Once you have read the data below, write it all out exactly.
**** Data to examine ****
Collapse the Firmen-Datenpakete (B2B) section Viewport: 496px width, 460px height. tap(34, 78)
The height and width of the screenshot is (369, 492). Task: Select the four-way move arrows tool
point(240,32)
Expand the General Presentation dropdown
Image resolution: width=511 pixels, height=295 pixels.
****
Answer to this exercise:
Collapse the Firmen-Datenpakete (B2B) section Viewport: 496px width, 460px height. tap(34, 78)
The height and width of the screenshot is (369, 492). Task: Select the four-way move arrows tool
point(240,32)
Expand the General Presentation dropdown
Image resolution: width=511 pixels, height=295 pixels.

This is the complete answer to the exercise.